I created a data model with a very large fact table: 1M, 3M, 10M, 30M and 100M records. In it, I created a secondary key, with a large number of distinct values: 1%, 0.1% and 0.01% of the number of records in the fact table.

 

The goal was to count the number of distinct values of the secondary key when making a selection. There are several ways that this can be done:

  • Use count distinct in the fact table: Count(distinct [Secondary ID])
  • Use count on a second table that just contains the unique IDs: Count([Secondary ID Copy])
  • Use sum on a field that just contains ‘1’ in the second table: Sum([Secondary ID Count])

 

Data model.png

 

I also created a dimension ("Dim" in the “Dim Table”) with 26 values, also randomly assigned to the data in the fact table.
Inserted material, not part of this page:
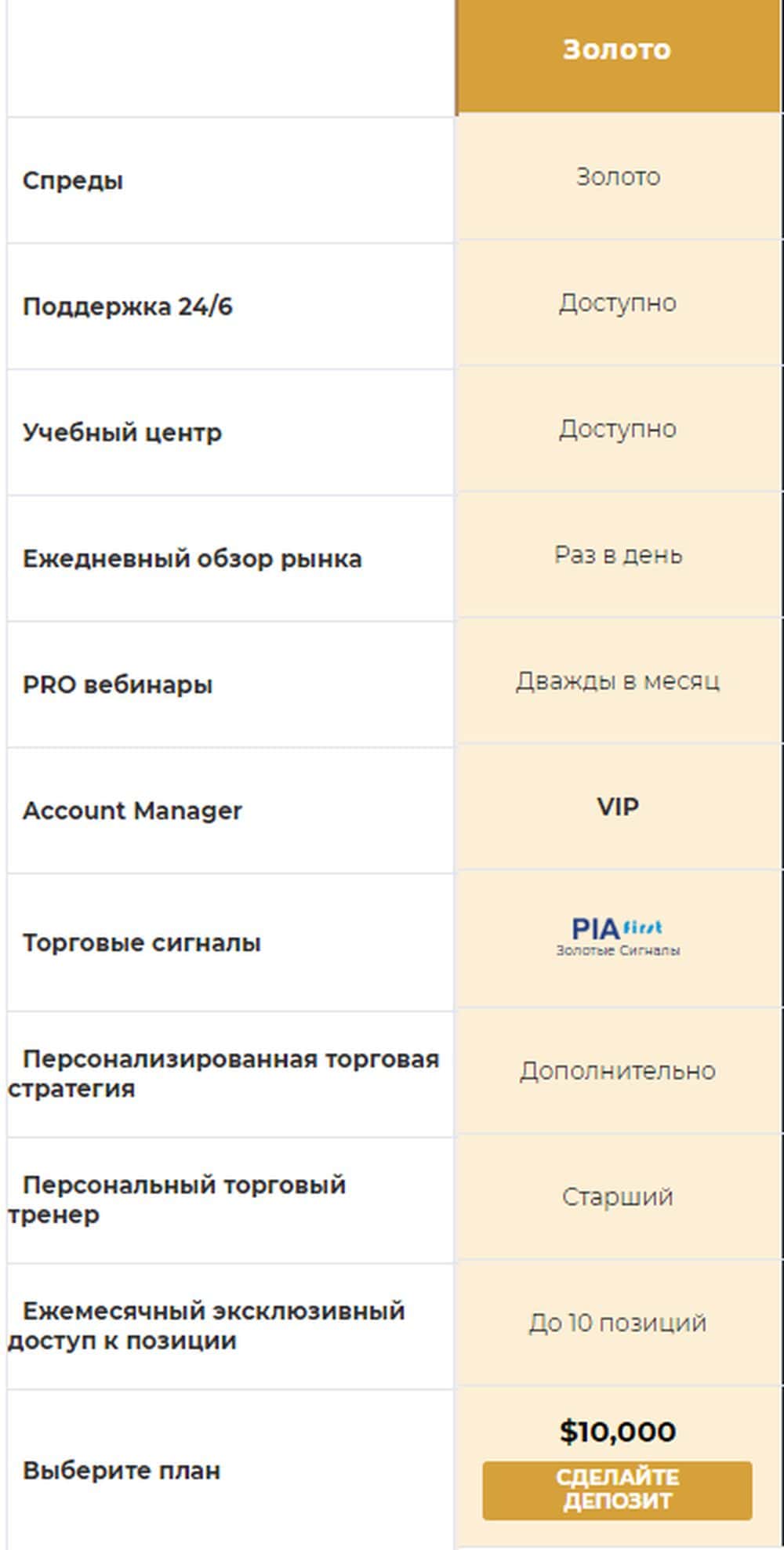Select the "Золото" plan header

(617, 50)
Then I recorded the response times for three charts, each using “Dim” as dimension and one of the three expressions above. I made this for four different selections.

 

Progress bars.png

 

Then I remade all measurements using “Dim ID” as dimension, i.e. I moved also the dimension to the fact table. Finally, I loaded all the recorded data into QlikView and analyzed it.

 

The first obvious result is that the response time increases with the number of records in the fact table. This is hardly surprising…

 

Avg response time.png

 

…so I need to compensate for this: I divide the response times with the number of fact table records and get a normalized response time in picoseconds:

 

Avg response time normalized.png

 

This graph is extremely interesting. It clearly shows that if I use a Count(distinct…) on the fact table, I have a response time that is considerably smaller than if I make a count or a sum in a dimensional table. The table below shows the numbers.

 

Comparison table.png

 

Finally, I calculated the ratios between the response times for having the dimension in the fact table vs. in a dimensional table, and the same ratio for making the aggregation in the fact table vs. in a dimensional table.

 

Comparison graph.png

 

This graph shows the relative response time I get by moving the dimension or the aggregation into the fact table. For instance, at 100M records, the response time from a fact table aggregation (i.e. a Count(distinct…)) is only 20% of an aggregation that is made in a dimensional table.

 

This is the behavior on my mock-up data on my four-core laptop with 16GB. If you make a similar test, you may get a slightly different result since the calculations depend very much on both hardware and the data model. But I still think it is safe to say that you should not spend time avoiding the use of Count(distinct…) on a field in the fact table.

 

In fact, you should consider moving your ID to the fact table if you need to improve the performance. Especially if you have a large fact table.

 

HIC

75 Comments
Not applicable

True to your word (master summit). Thank you very much for solving this interesting puzzle! This lets me focus on what's really important.

Mathias

0 Likes
2,371 Views

I just had to investigate this. The assumption that Count(distinct...) always should be avoided didn't fit with my experience. It was true in earlier versions and, in all fairness, the QlikTech communication has been to avoid it. Time to change that!

HIC

2,371 Views
MVP & Luminary
MVP & Luminary

Thanks Henric!

I'm embarrassed for not testing it myself before. We've been teaching it for years and never had an idea to test the premise.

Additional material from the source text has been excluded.